NGI The Weekly Gas Market Report

Briefs -- Clean Energy Fuels | Avista Utilities | New Jersey Rejoins RGGI | Targa, MPLX JV | Colorado Climate Strategy

Newport Beach, CA-based Clean Energy Fuels Corp. in 2017 recorded a 32% increase year/year in sales of Redeem, its renewable natural gas (RNG) product for transportation. Clean Energy said it sold 79 million gallons of Redeem in 2017, compared to 60 million gallons a year earlier. Last year's volume represented more than half of the overall U.S. RNG production as reported by the U.S. Environmental Protection Agency.

The Washington Utilities and Transportation Commission (WUTC) approved a $7.3 million (7.1%) natural gas utility rate decrease for Spokane, WA-based Avista Utilities, effective Friday (Jan. 26).  Avista residential gas customers in eastern Washington are expected to save about $3/month, a 6.3% decrease. In a general rate case filing that is pending, in which Avista requested an increase for natural gas of $8.3 million (9.3%) for the first year of a three-year rate cycle, WUTC staff recommended approving $1.1 million (1.3%).

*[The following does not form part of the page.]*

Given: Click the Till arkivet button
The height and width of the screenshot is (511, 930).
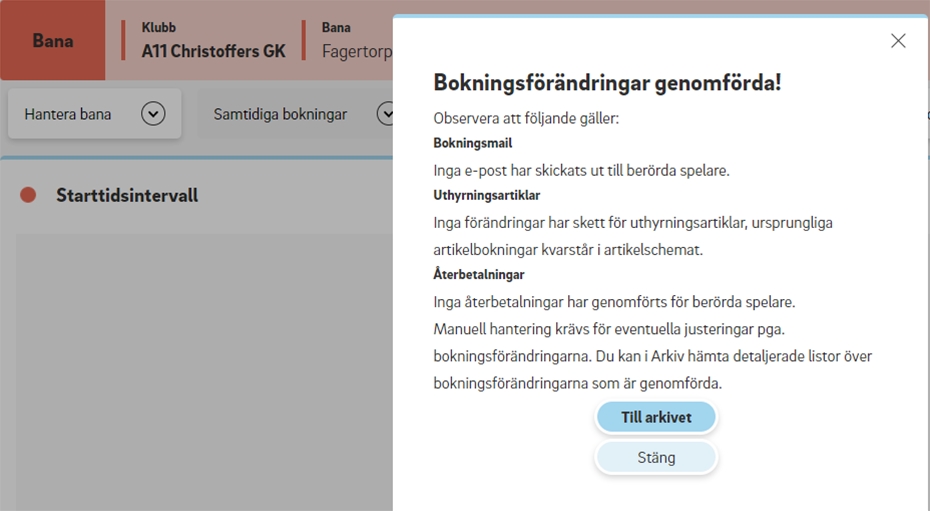Looking at the screenshot, I should [x=656, y=417].
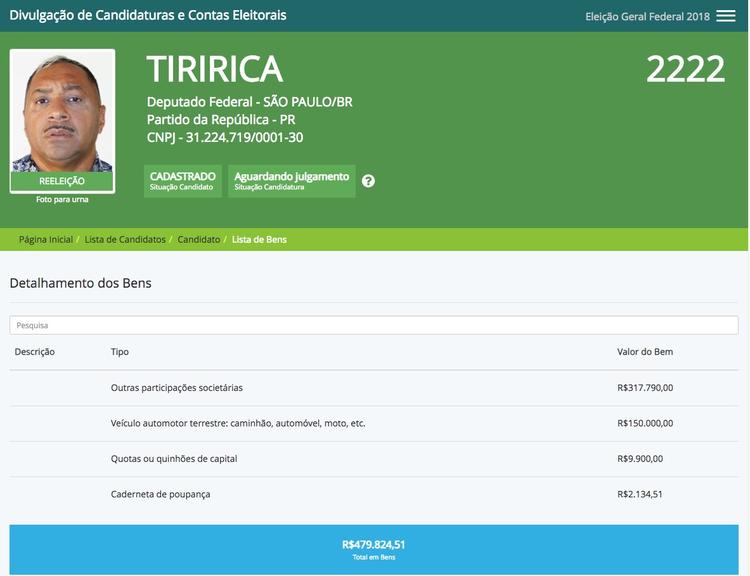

New Jersey Gov. Phil Murphy has signed an executive order for the state to rejoin the Regional Greenhouse Gas Initiative (RGGI), a mandatory cap-and-trade program among nine other Mid-Atlantic and New England states to reduce power sector emissions. Former Republican Gov. Chris Christie withdrew from the initiative in 2015. Murphy, a Democrat who was recently sworn-in, also released an energy transition report that calls for more renewable energy, fighting climate change, environmental justice efforts and better protection for water resources. The developments come as PennEast, a major pipeline project to deliver more natural gas to the state is set for an environmental review. The RGGI could soon expand again, as Virginia’s new Democratic Gov. Ralph Northam has indicated his interest to join, which would make it the first in the South to cap carbon. 

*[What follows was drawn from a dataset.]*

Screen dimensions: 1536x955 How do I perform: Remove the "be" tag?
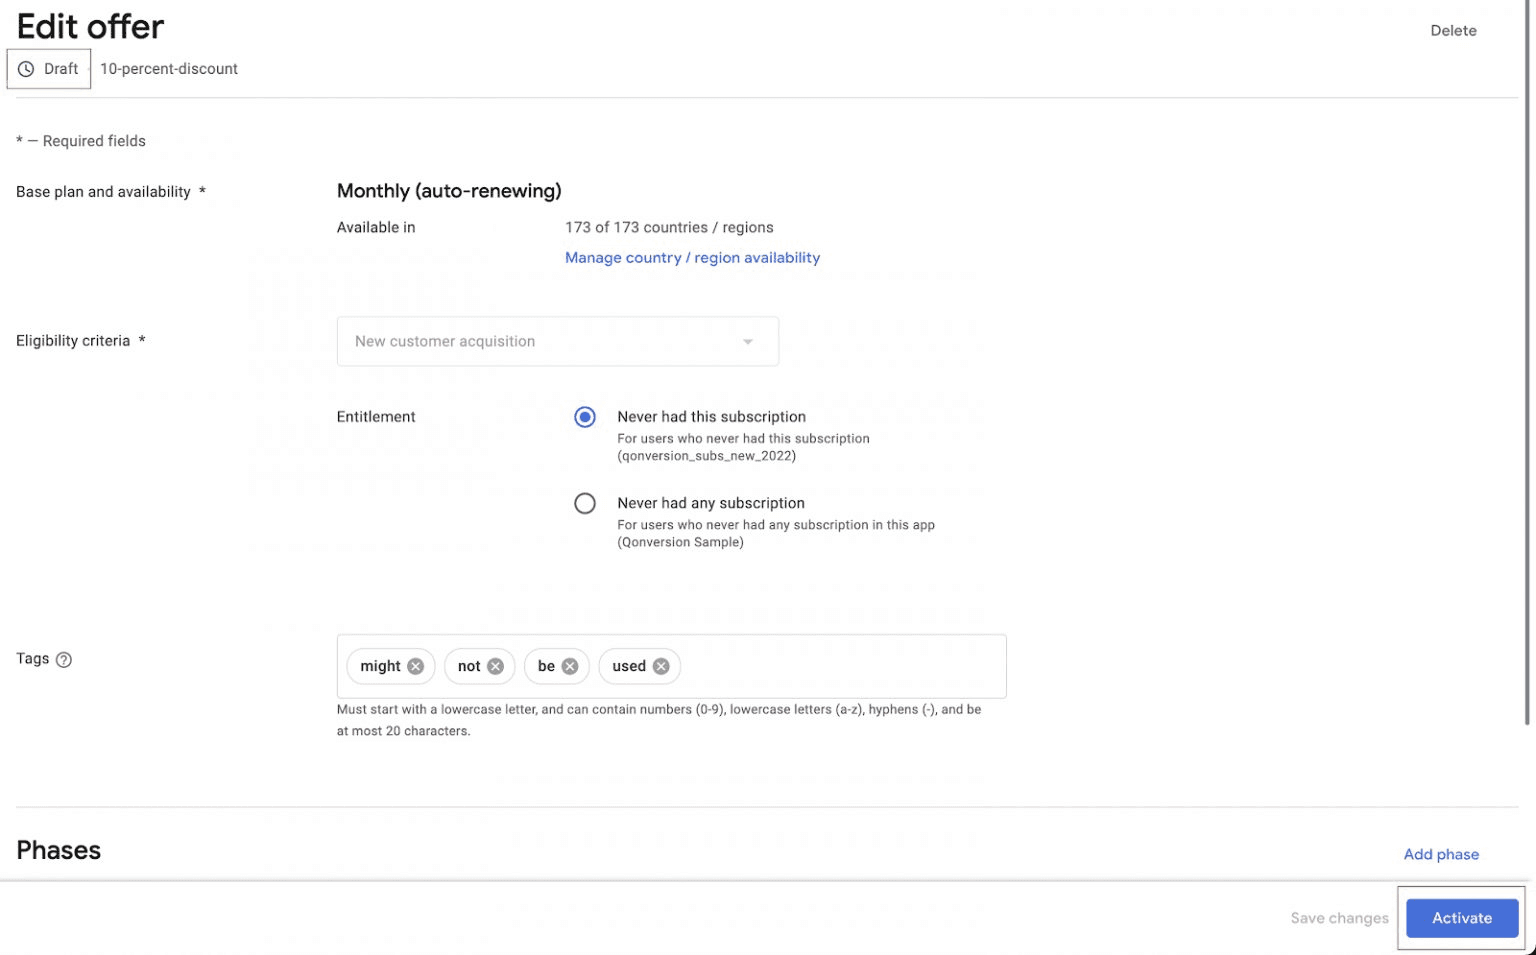click(568, 666)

Targa Resources Corp.and MPLX LP plan to expand the Centrahoma Processing LLC joint venture that serves producers working in Oklahoma’s Arkoma Woodford Basin. Targa and MPLX plan to build a 150 MMcf/d cryogenic natural gas processing plant, to be named Hickory Hills, in Hughes County, which could begin operations in late 2018. Targa is contributing its existing 150 MMcf/d Flag City Plant acquired in May 2017 and then decommissioned, which would become Hickory Hills once additional required plant infrastructure is installed. Targa also agreed to contribute the 120 MMcf/d cryogenic Tupelo Plant in Coal County. In exchange, Targa would maintain its 60% interest and be paid an undisclosed amount by MPLX, its 40% partner. 

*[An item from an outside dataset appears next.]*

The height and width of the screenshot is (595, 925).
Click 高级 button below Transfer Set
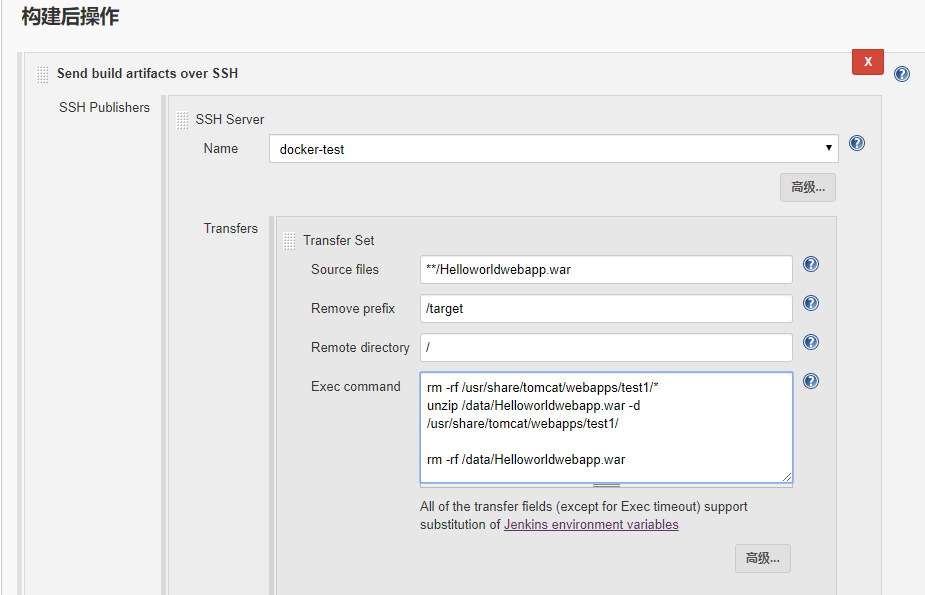[x=762, y=558]
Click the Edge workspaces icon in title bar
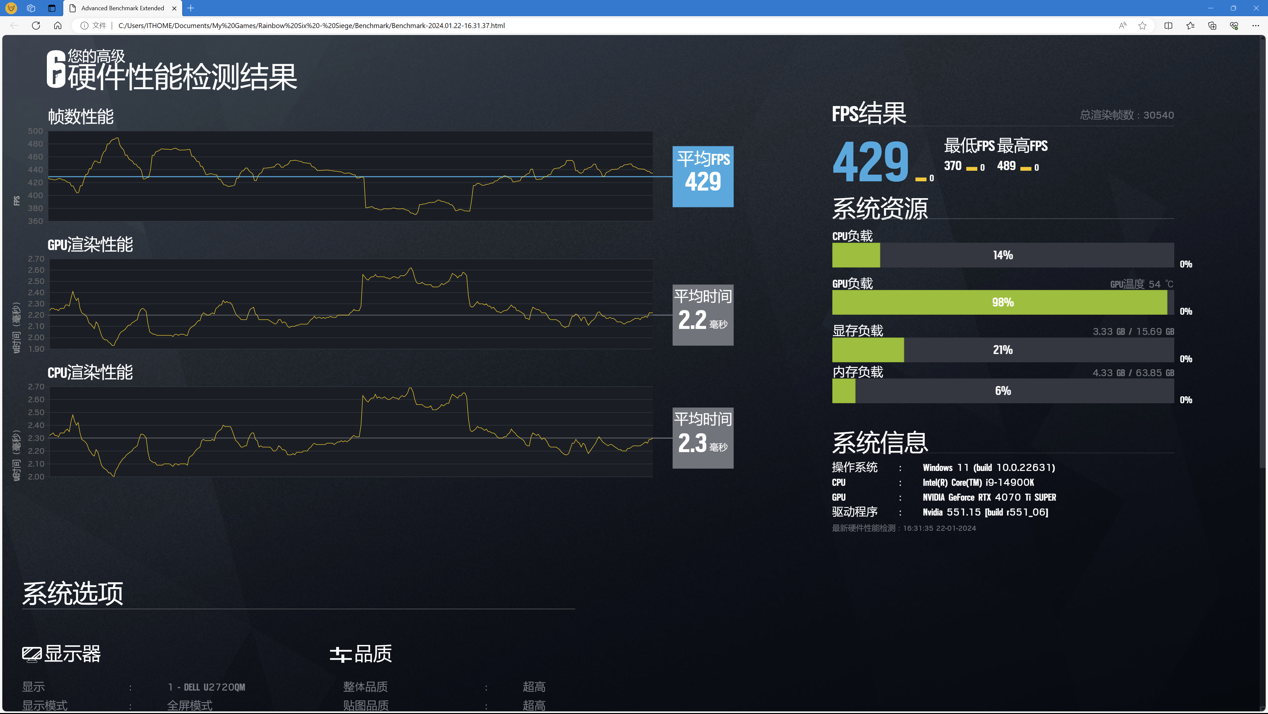The image size is (1268, 714). (x=31, y=8)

Colorado has updated its three year-old climate plan to reflect what Gov. John Hickenlooper called "changes in both global and federal climate policy." The strategy calls for the state to continue working with utilities to advance renewable energy development, "while maintaining reliability and without increasing costs to consumers." The plan also calls for developing a carbon greenhouse gas emissions reporting rule by the end of 2018.